Pius XI, Divini Illius Magistri (1929) §18.

Because every thought, work, word and omission will be brought into judgement, just as every art and every science, and every act and every decision aim at the attainment of some good, so must we never do evil that good may come of it.

As Oscar Wilde observed, the Catholic Church is strictly for saints and sinners only; for merely respectable people, the “Church” of England must suffice. Many decades ago, Fr James Morrow and Professor Elizabeth Anscombe were arrested for physically obstructing access to an abortion clinic. The judge had been expecting to deal with “nothing more” than a troublesome papist cleric and was horrified to discover the cleric’s co-defendant was the chair of the philosophy faculty at Cambridge and that their lawyer was the Professor of Law & Legal Philosophy at the University of Oxford. He was even more horrified by their defence that, the 1967 Abortion Act being null and void for conflicting with natural law, they were merely acting to prevent a criminal offence under section 58 of the Offences Against the Person Act 1861. No law which is not derived from the eternal law has any force. It is no law at all, but rather an act of violence.

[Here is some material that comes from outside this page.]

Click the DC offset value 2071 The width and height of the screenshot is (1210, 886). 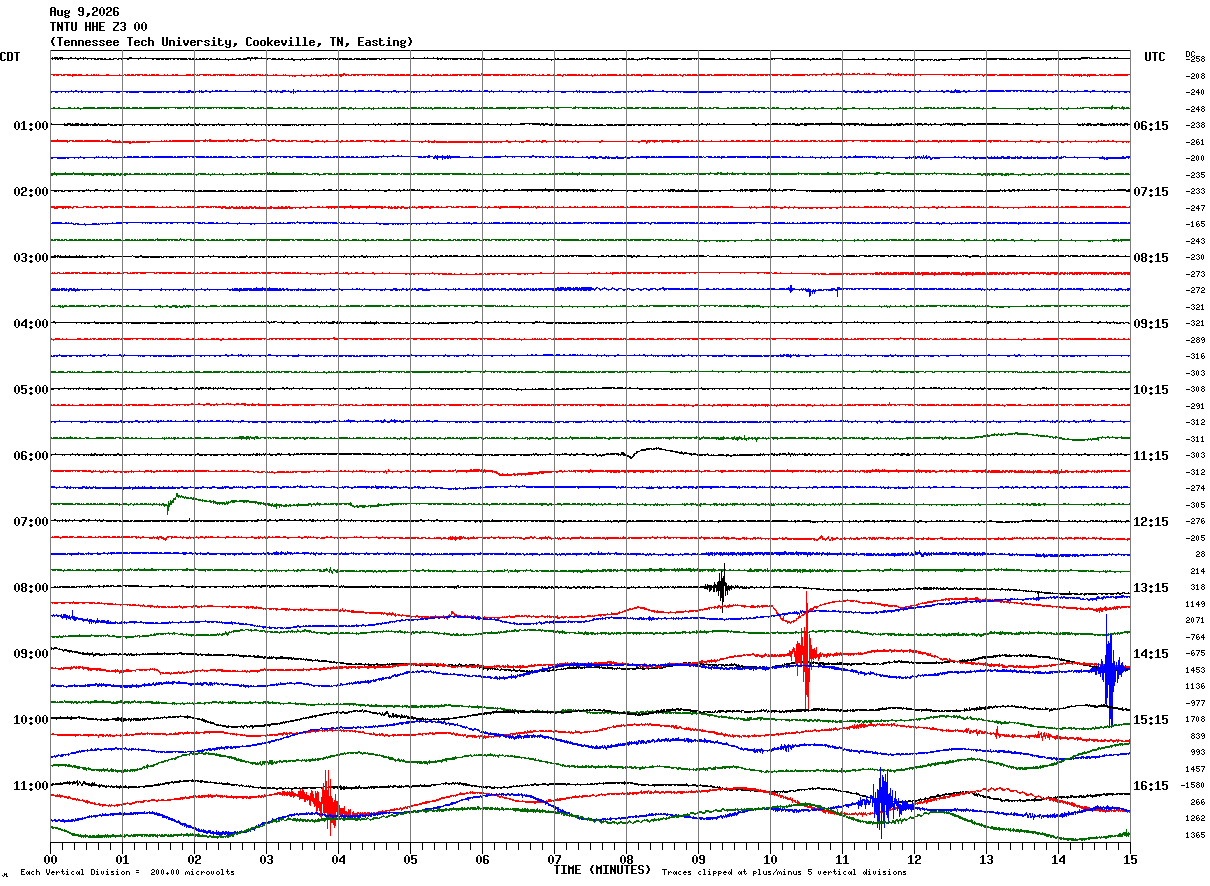pyautogui.click(x=1195, y=621)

“[H]uman law has the character of law to the extent that it accords with right reason, and thus derives from the eternal law. Insofar as it falls short of right reason, it is said to be an unjust law, and thus has not so much the nature of law as of a kind of violence.” 

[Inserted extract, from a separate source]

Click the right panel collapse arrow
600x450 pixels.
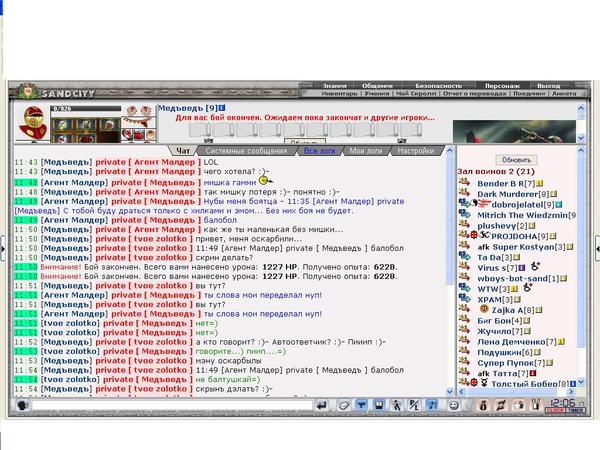click(596, 248)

St Thomas Aquinas, Summa Theologiae, IaIIae, Q. 93, A.2–3 (CCC1902)

The pope has no authority to teach contrary to the law of God. When, in the exercise of his office as shepherd and teacher of all Christians, in virtue of his supreme apostolic authority, he defines a doctrine concerning faith or morals to be held by the whole Church, God prevents him from teaching contrary to divine law. On other occasions, he enjoys a presumption of reliability in faith and morals greater than that of any other individual, but it is not an unrebuttable presumption, and if anyone — even an apostle or an angel from Heaven — were to preach a gospel besides that which we have received, he would be anathema.

Her Majesty Queen Elizabeth II was the visible head of the United Kingdom. Just as the specific teaching of any given person legitimately entrusted with the duty to teach by the church does not thereby constitute “the teaching of the church”, so the vast majority of the actions of those entrusted with official duties by the United Kingdom are not thereby actions of the United Kingdom. An Act of Parliament is different. When Monarch, Lords and Commons act together, the United Kingdom itself acts and such an act cannot occur without the assent of the Sovereign.

Catholics do not hold with Luther that the ruler must have two personalities: that of the Christian and that of the Prince, which are in fact opposed. “Unless” as Boniface VIII defined “he invent, like Manicheus, two beginnings, which is false and judged by us heretical”. With Eleazar (2 Maccabees 6), we reject the idea that wickedness of which we secretly disapprove be trumpeted in our name. Neither public law nor constitutional convention can exculpate a ruler for having it proclaimed that he assents to a purported law directly repugnant to the law of God. Otto von Habsburg would often observe that it is none of our concern whether the cause of righteousness flourishes or fails. God decides that. Our task is to fight for justice and to fight with all our strength. To God alone be the honour and the glory.